-- begin Article --

|

The Creators and the Creation: Review of “We Created Chávez: A People’s History of the Venezuelan Revolution”

Todd Chretien examines a new book's insights into the Venezuelan revolutionary process.

campaa1

Hugo Chavez’s death on March 5 has placed a question mark over the future of the Venezuelan revolution.

If you want to understand the terms of the inevitable political battles to come, then read George Ciccariello-Maher’s We Created Chávez: A People’s History of the Venezuelan Revolution. He produces a crisply written social and political history of the critical decades leading up to Chávez’s election in 1998, concentrating on the period after the overthrow of the dictatorship in 1958 and the consolidation of the corrupt two-party system known as “puntofijismo.”

Relying on a wide range of interviews from many of the leftist militants who confronted the pro-American plutocracy in a decades-long battle, Ciccariello-Maher convincingly argues:

[M]y objective is to reassert the long-term, to insist that what is going on today in Venezuela is nothing new, and to demonstrate above all the continuity of struggle generated after 1958… [R]ecent Venezuelan history has been punctuated by momentary ruptures and breakthroughs that represent qualitative leaps in popular struggle, crystallizing and revealing long-term developments.

This passage typifies Ciccariello-Maher’s elegant style and the power of historical materialism in his hands. In fact, he builds into the very structure of the book this appreciation for how slow quantitative change can “suddenly” erupt into qualitative confrontation. Interrupting the narrative of chapters chronicling the revolutionary left and chapters that probe specific social groups are two short interludes focusing on precisely these “qualitative leaps.”

Ciccariello-Maher uses these breaks to assert that any Chávez-centric narrative that privileges the failed coup attempt he led in 1992 and then his subsequent 1998 election as president obscures the revolutionary dynamic. Instead, he insists that the 1989 uprising against neoliberal austerity known as the Caracazo and the mass rebellion of the urban poor against the 2002 right-wing anti-Chávez coup deserve historical primacy.

It was these confrontations that, as it were, “created” Chávez–by creating a layer of leftist leaders and local cadre who built and maintained the radical mass movements, making Chávez’s election and his survival as president possible. But if Chávez rode this bull to power, it refused to stop bucking when he pinned the presidential sash across his chest.

This brings Ciccariello-Maher to his central thesis:

[W]e must attempt to grapple with the fact that the vast majority of such militants–those who deeply despise corruption, bureaucracy and even the state itself and are more likely to associate that state with torture, murder and “disappearance”–are still Chavistas, at least for the time being. (p. 5)

-- end Article --

Tasks for this exercise:
A - Answer these from the review:
(i) On what date did Chávez die?
(ii) What name is given to the corrupt two-party system consolidated after 1958?
(iii) What is the 1989 uprising against neoliberal austerity called?
B - Reproduce the stretch of the review from "The Creators and" through "future of the Venezuelan revolution.", word for word.

-- begin Dataset extract --

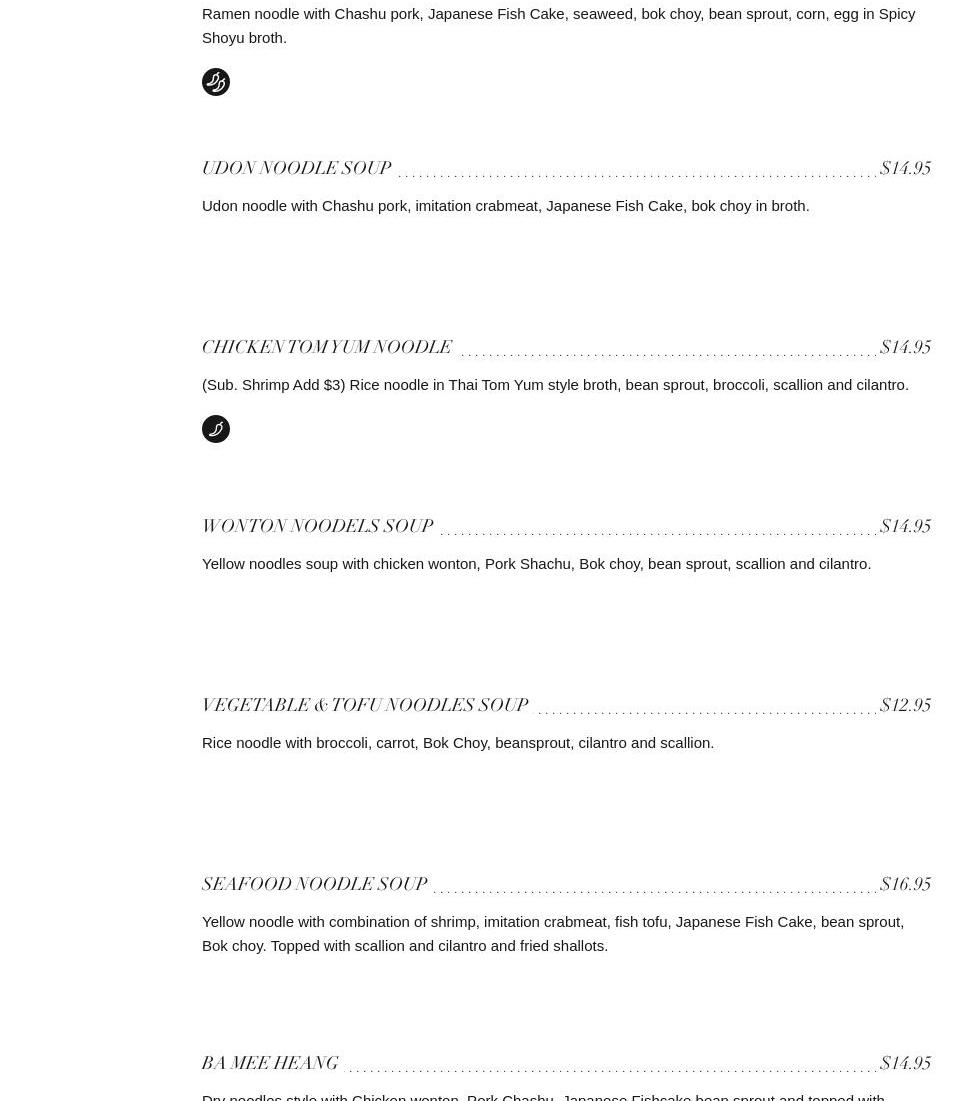Click the Yellow noodles soup with chicken wonton description
The height and width of the screenshot is (1101, 965).
point(536,563)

-- end Dataset extract --

Written responses:
A -
(i) March 5
(ii) Puntofijismo
(iii) The Caracazo

B -
The Creators and the Creation: Review of “We Created Chávez: A People’s History of the Venezuelan Revolution”

Todd Chretien examines a new book's insights into the Venezuelan revolutionary process.

campaa1

Hugo Chavez’s death on March 5 has placed a question mark over the future of the Venezuelan revolution.